I am building a form that needs to accept characters encoded in SHIFT_JIS and then send those results via email to a recipient. I've tried to simply capture the results from the $_POST variable and then to insert them into a block of text like this:

$NameJp = $_POST['NameJp'];
$contents = <<<TEST

Name: $NameJp

...
TEST

but that doesn't appear to work (which doesn't really surprise me). This is my first attempt at dealing with non-ASCII characters in PHP and I am hoping that people might have some suggestions. Perhaps I am missing a simple function to encode the text.

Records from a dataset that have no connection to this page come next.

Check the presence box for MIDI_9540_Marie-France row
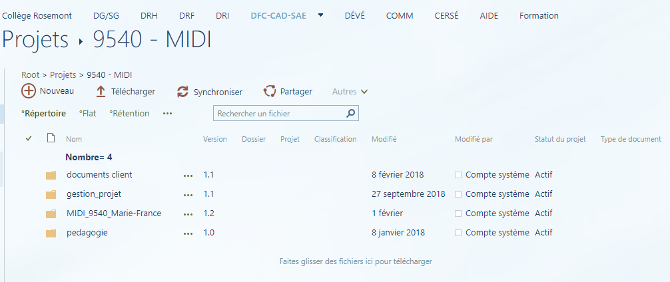Image resolution: width=670 pixels, height=282 pixels. pos(458,213)
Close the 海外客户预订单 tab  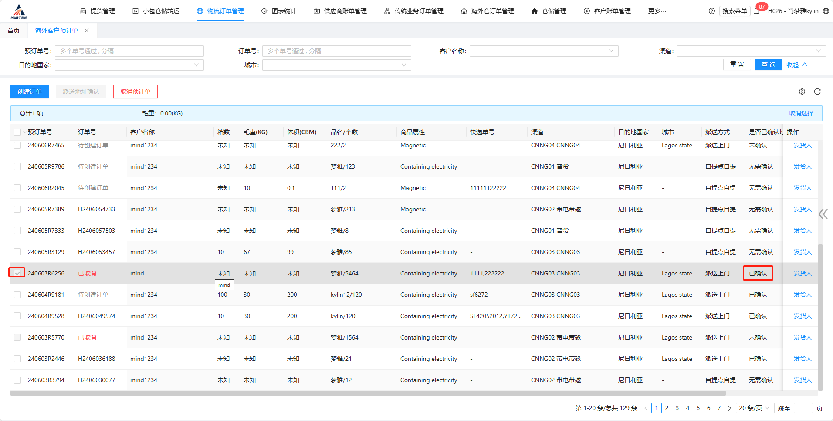click(x=87, y=31)
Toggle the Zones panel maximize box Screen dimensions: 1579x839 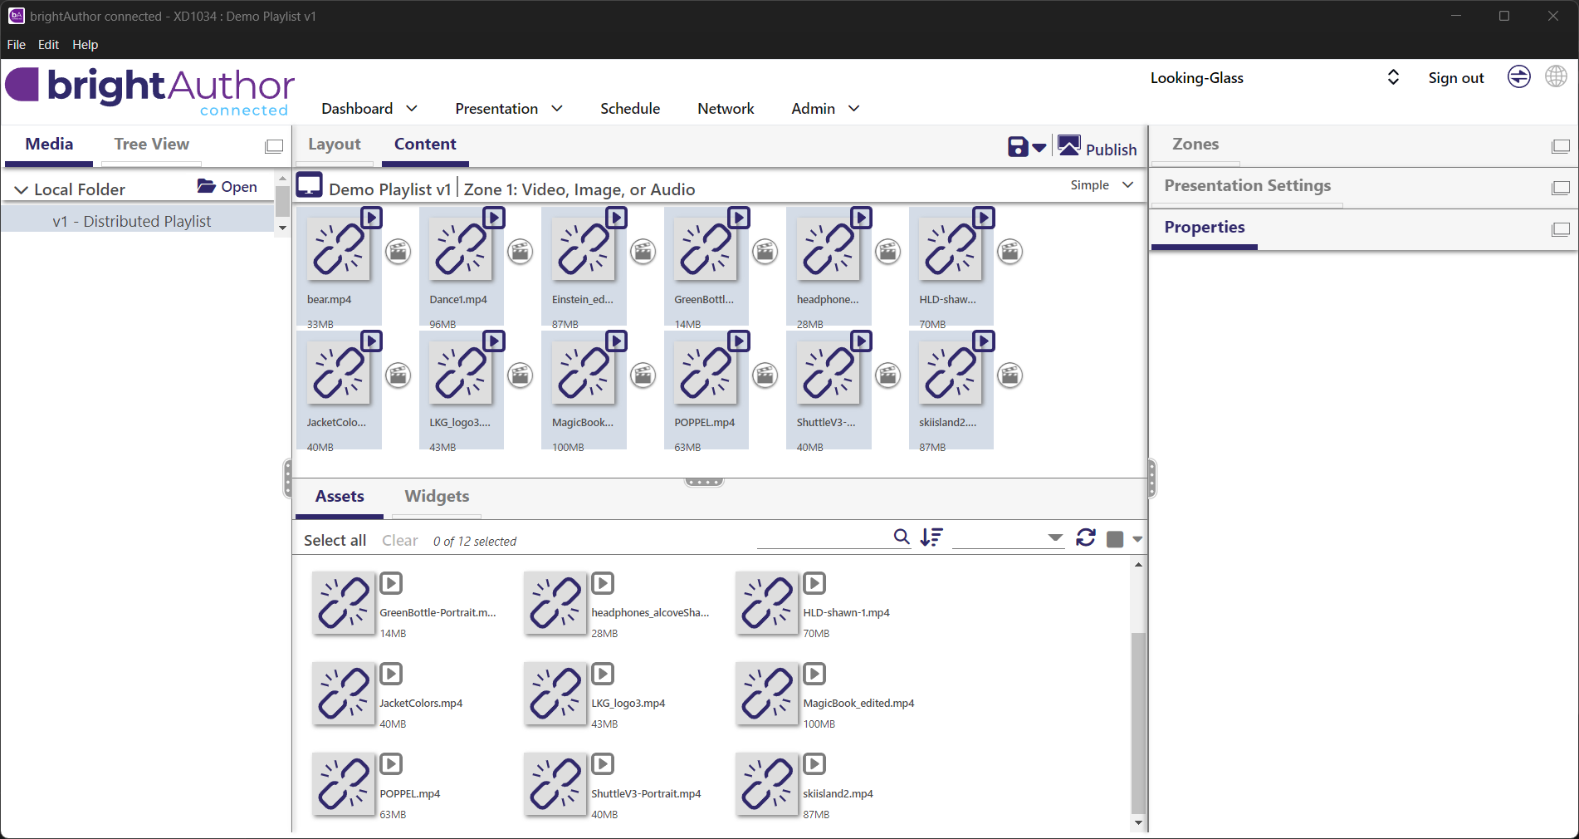click(x=1560, y=146)
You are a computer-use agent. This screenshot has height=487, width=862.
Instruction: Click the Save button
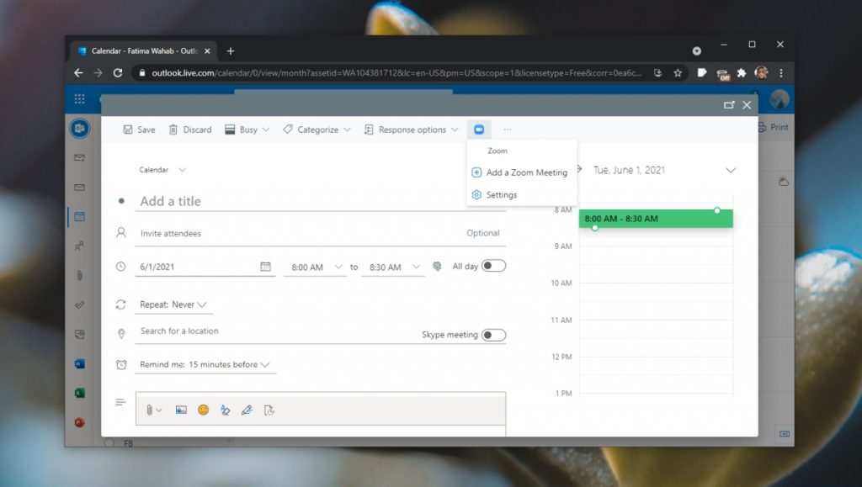pyautogui.click(x=140, y=130)
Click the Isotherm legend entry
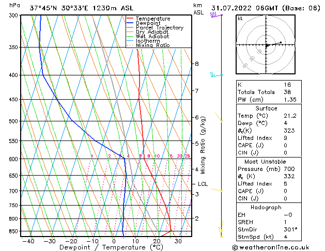 pyautogui.click(x=149, y=41)
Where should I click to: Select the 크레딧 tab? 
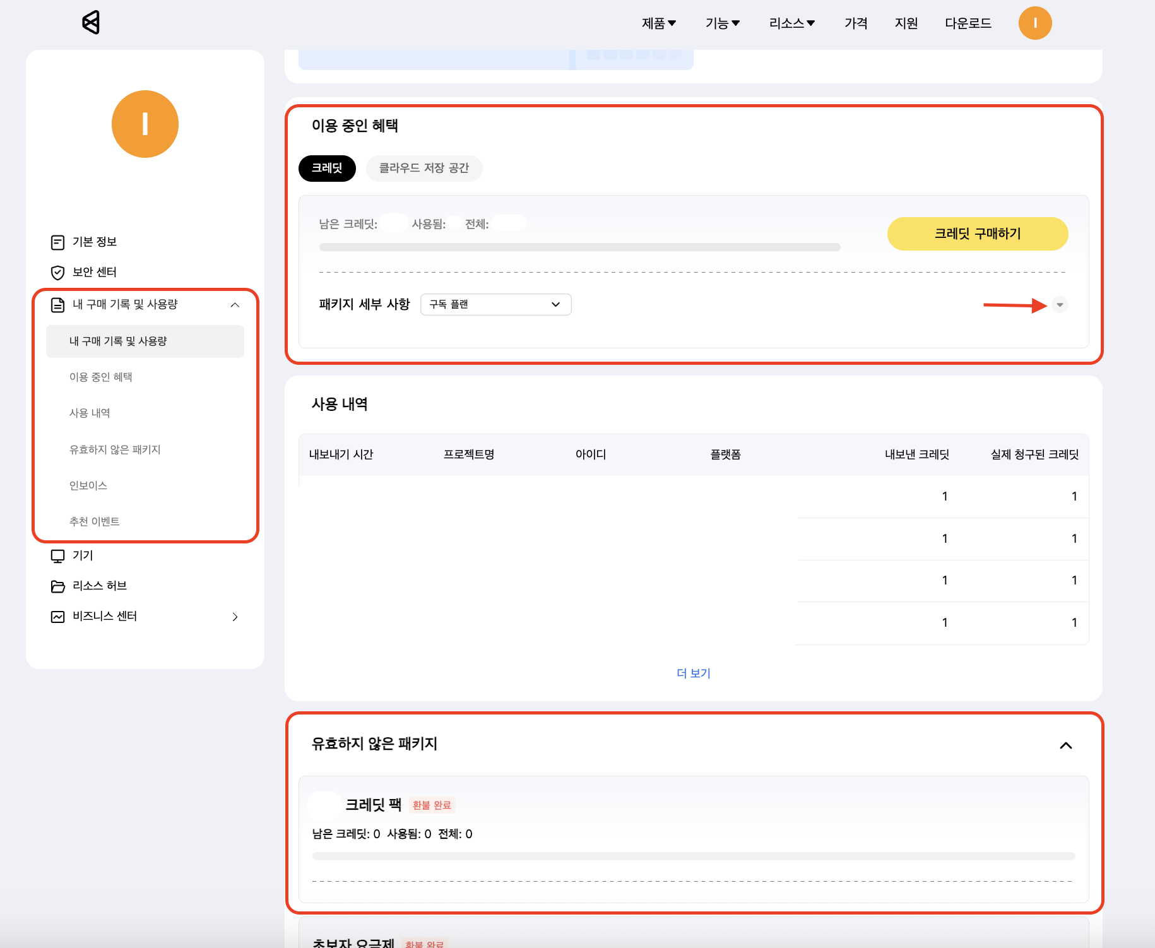(x=327, y=168)
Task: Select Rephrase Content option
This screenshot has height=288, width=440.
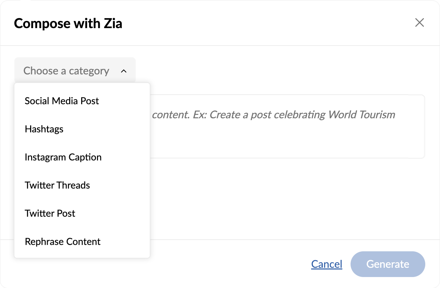Action: (63, 241)
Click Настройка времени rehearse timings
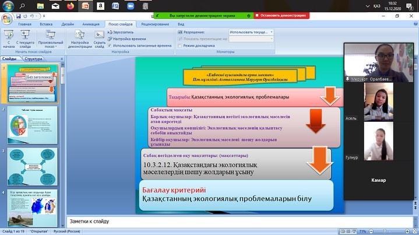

Also, are there any other potential pitfalls that I might encounter?

Thanks.

+2  A: 

Also, are there any other potential pitfalls that I might encounter?

Yes. :)

It's all fine and good to receive text in SHIFT_JIS, but you'll have to handle it like SHIFT_JIS all the way after that and inform everybody else that this text is in SHIFT_JIS. I.e., if you insert it into an email, you'll need to set appropriate email headers informing clients that this email contains text in SHIFT_JIS. If you need to display it on a web page or just in debug, you'll need to make sure the browser or debugging environment handles the text as SHIFT_JIS. If you mix it with other text, you should make sure they're in the same encoding.

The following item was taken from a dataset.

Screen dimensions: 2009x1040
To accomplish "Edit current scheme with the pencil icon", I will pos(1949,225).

Honestly, SHIFT_JIS is antiquated and terrible to work with. You should use UTF-8 if at all possible. If you absolutely, positively need to accept SHIFT_JIS and do a lot of work on it, you may want to convert it to UTF-8 internally and convert it back to whatever output encoding is necessary when the time comes. You can use iconv to do so.

Email headers are special BTW in that they can not contain anything but ASCII characters. The subject of an email is part of the header. To send non-ASCII characters as a subject line, you'll need to MIME encode it using mb_encode_mimeheader.

Also, the obligatory reference to: The Absolute Minimum Every Software Developer Absolutely, Positively Must Know About Unicode and Character Sets (No Excuses!)

deceze
@deceze - Thanks for the comments. It does appear that I can convert the form to use UTF-8 which does seem more standard and better supported.
Joe Corkery
@Joe The thing is that SHIFT_JIS is limited to a certain subset of characters, while UTF-8 can represent (virtually) any character. Working in SHIFT_JIS (or ASCII, or any limited character set) requires great care not to attempt to encode "invalid" characters. For this reason most tools prefer Unicode by default, which means you'll have a smoother ride developing for it, but must still take care to use UTF-8 across the board. Other than that SHIFT_JIS should be supported just fine as well.
deceze
@deceze - I just managed to resolve the problem. After investigating more of the details of submitting unicode characters to forms, I discovered the 'accept-charset' field for forms. Once I specified that everything started working as expected.